----- Records for the exercise

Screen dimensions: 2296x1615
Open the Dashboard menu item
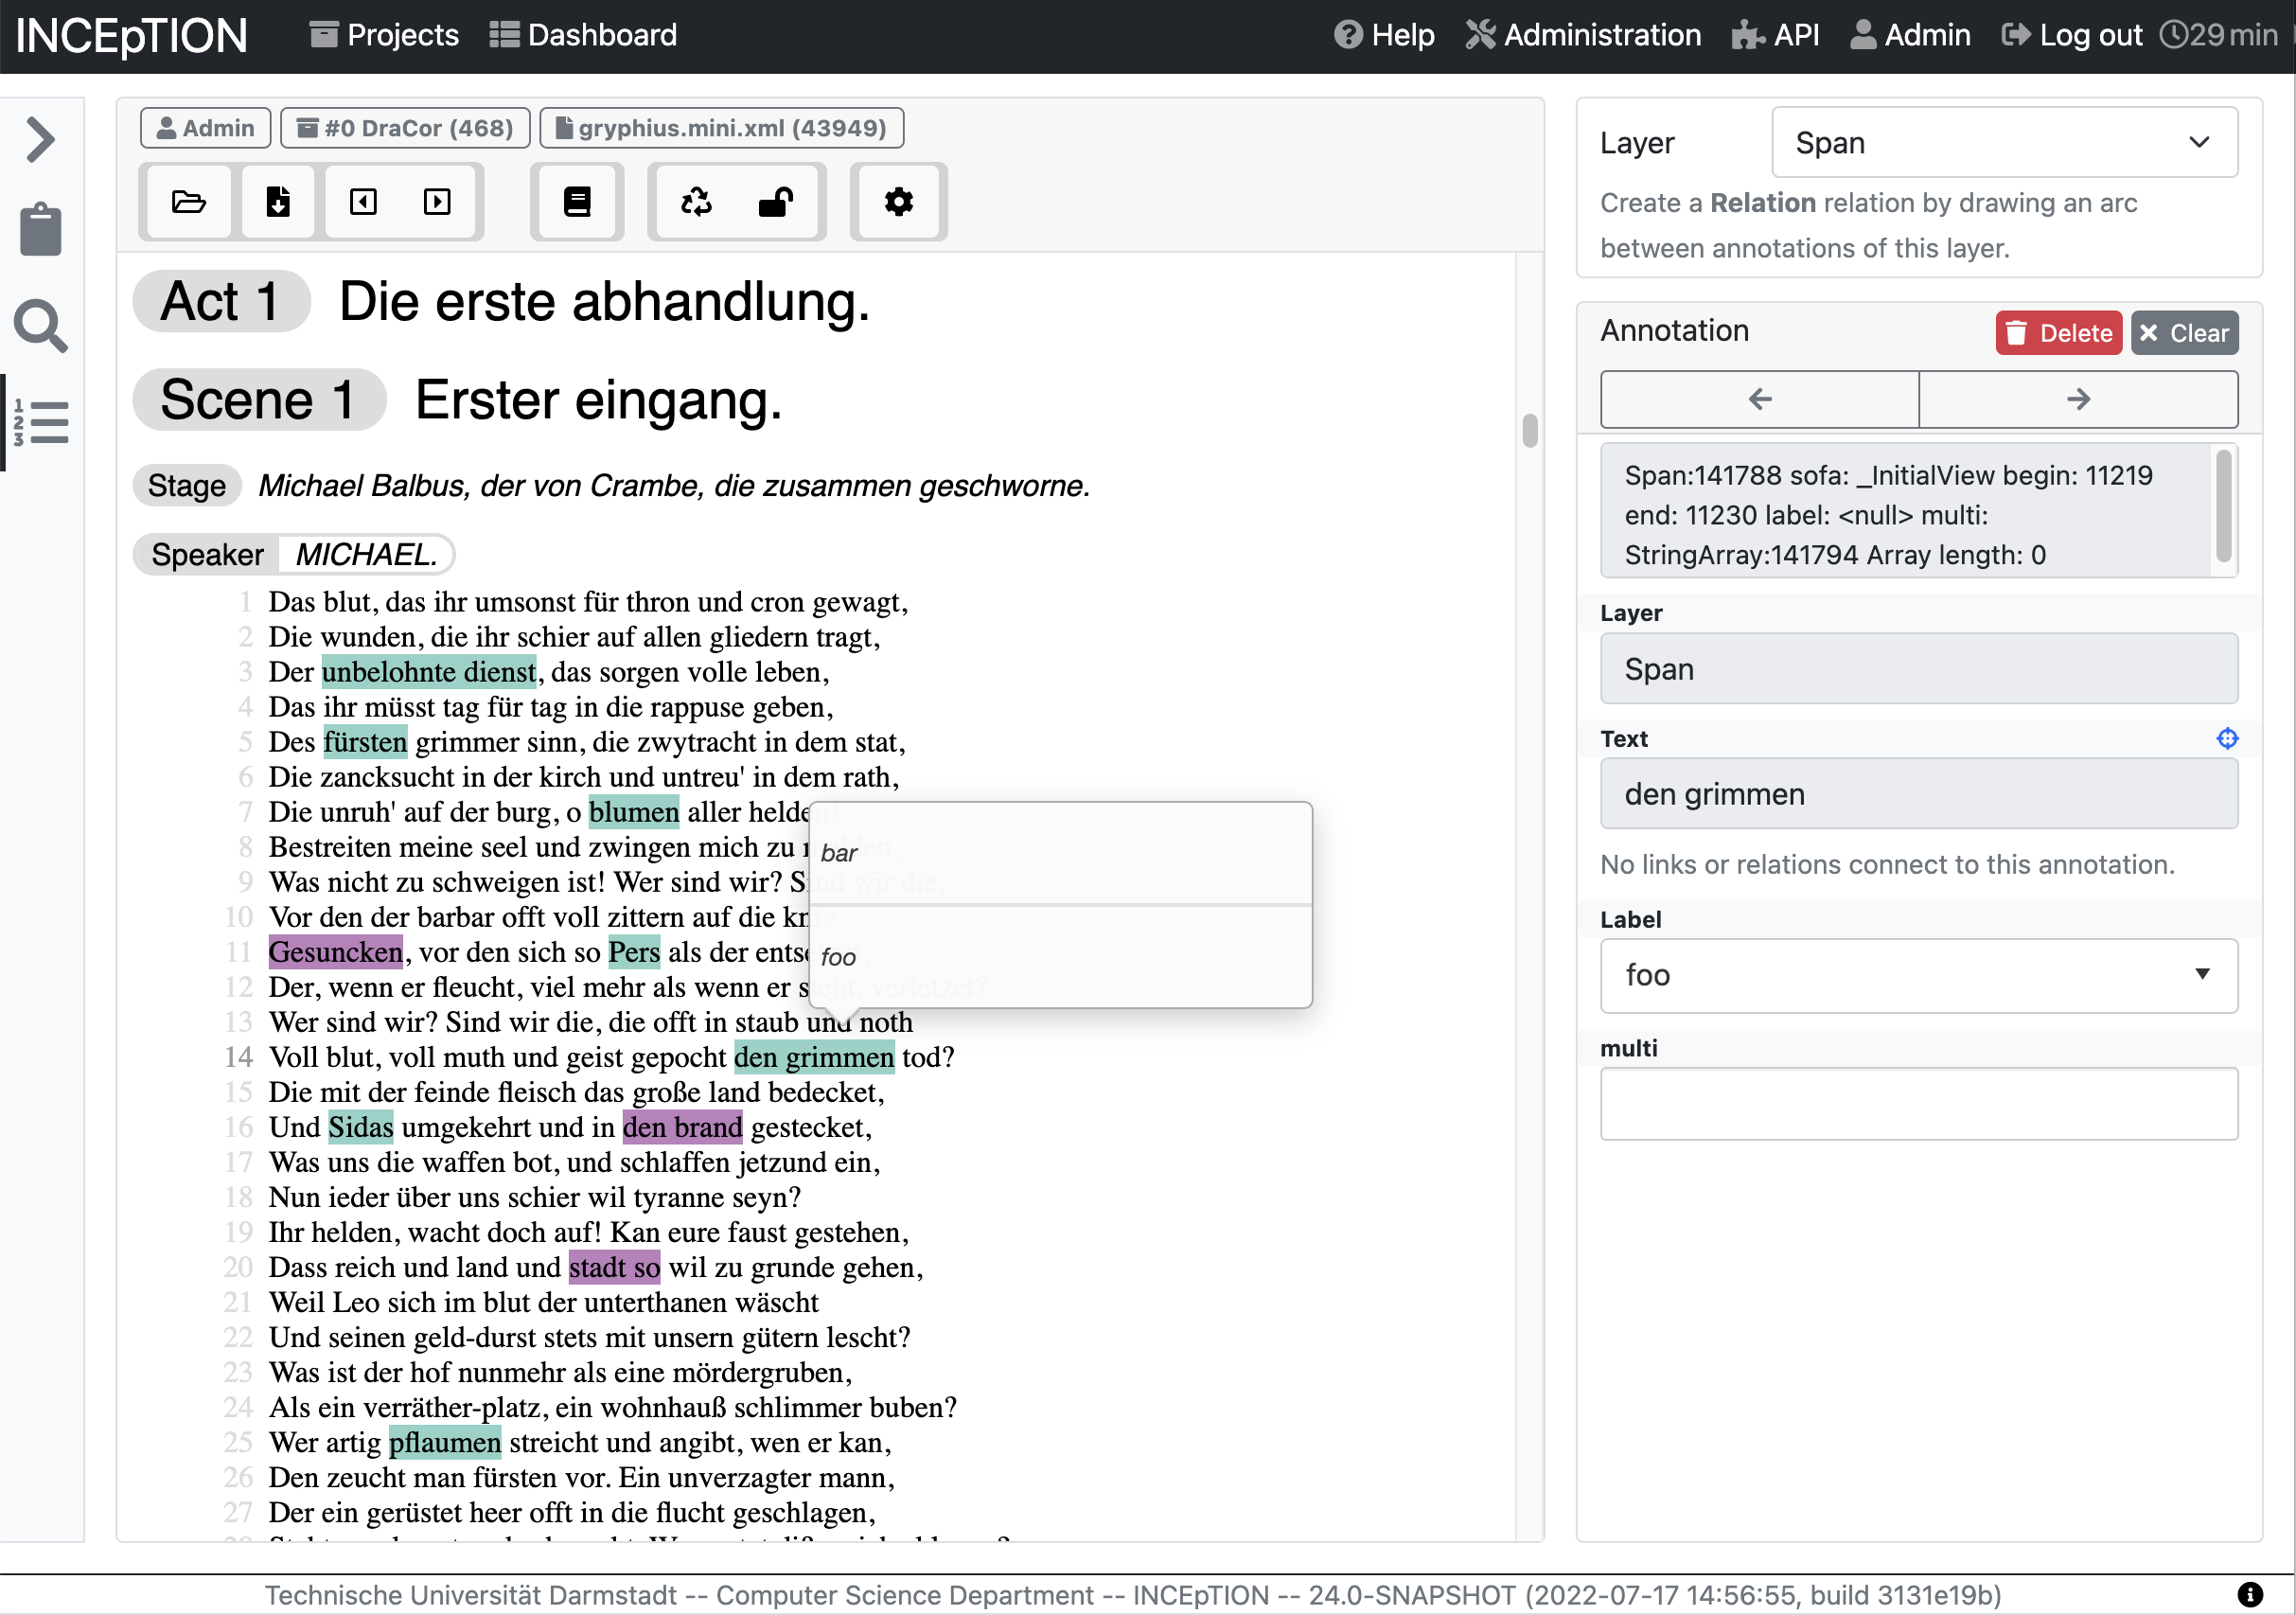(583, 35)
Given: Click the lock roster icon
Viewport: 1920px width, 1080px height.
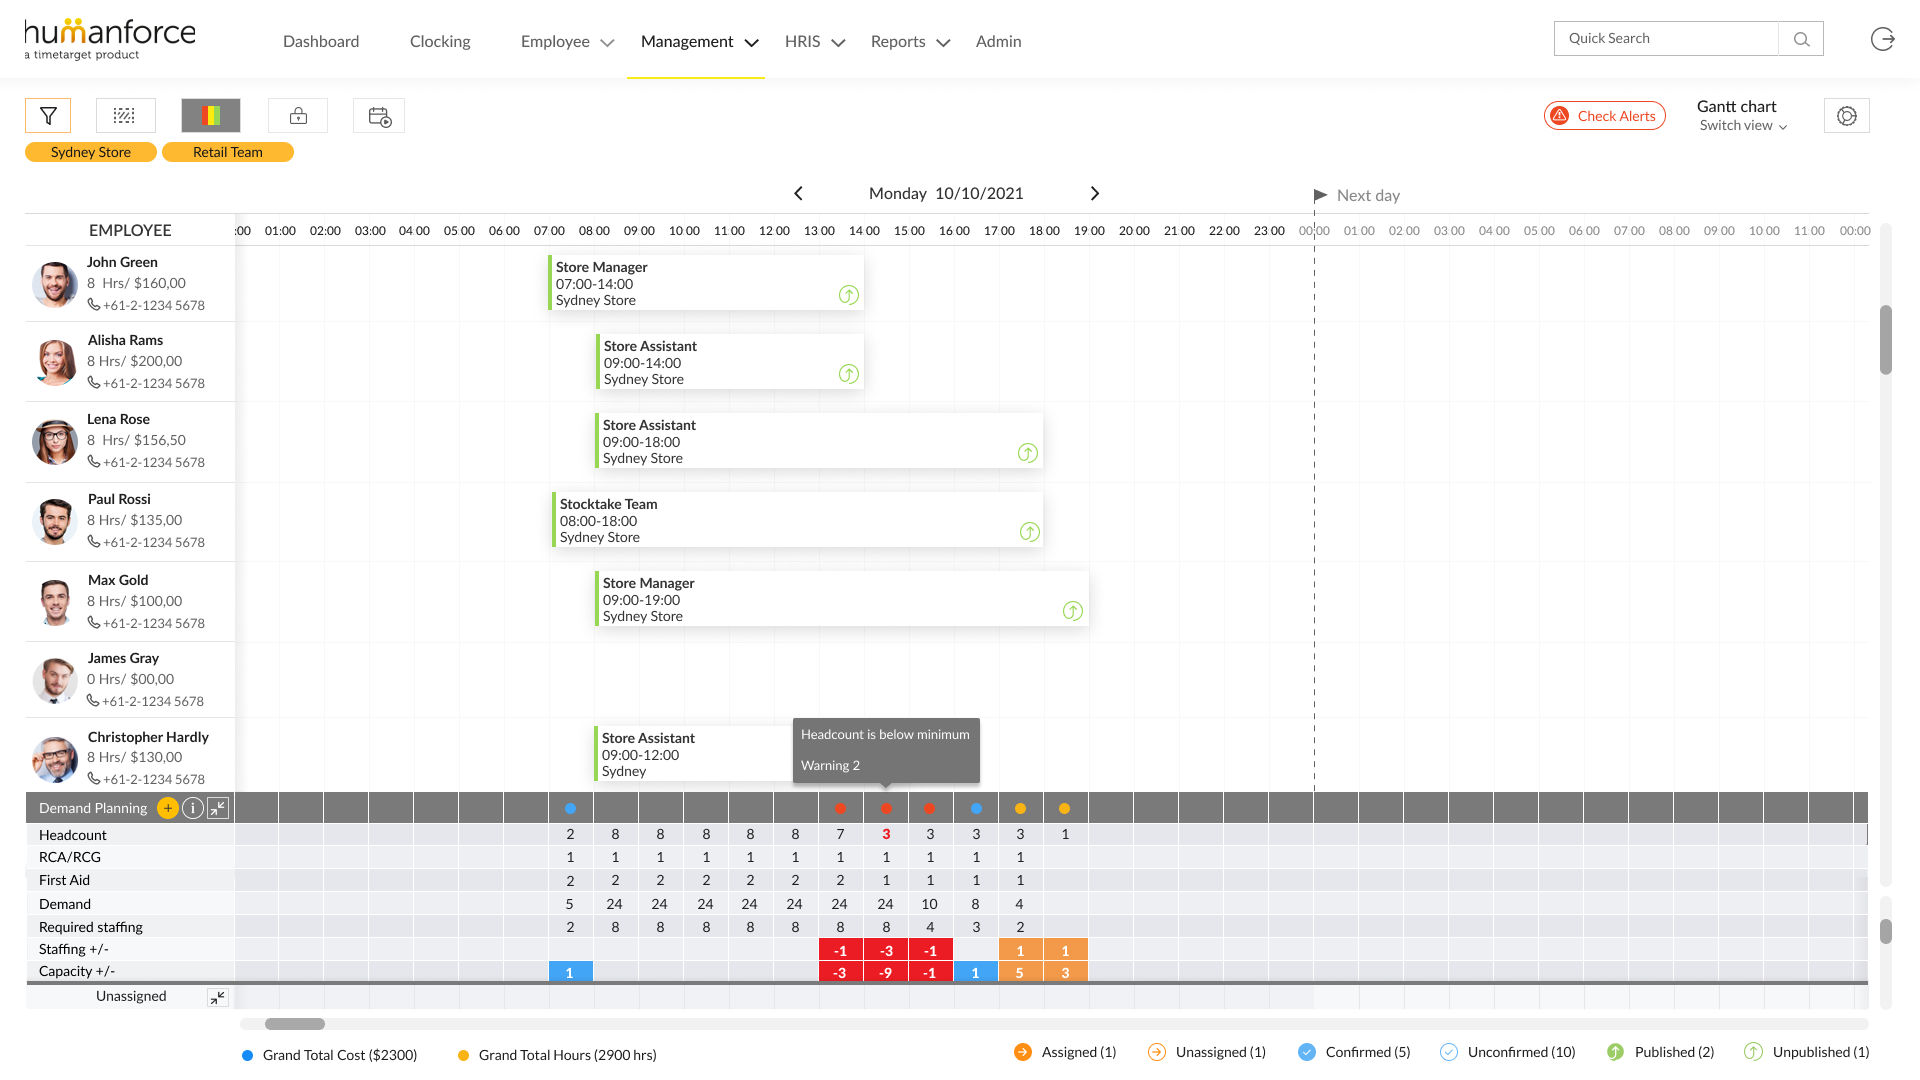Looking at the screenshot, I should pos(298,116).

----------

### What you need to do
Your copy should match the entries above exactly and contain no pictures.

### Output below
Screen dimensions: 2296x1615
Open the Dashboard menu item
(583, 35)
Given: Click the lock roster icon
Viewport: 1920px width, 1080px height.
Looking at the screenshot, I should pos(298,116).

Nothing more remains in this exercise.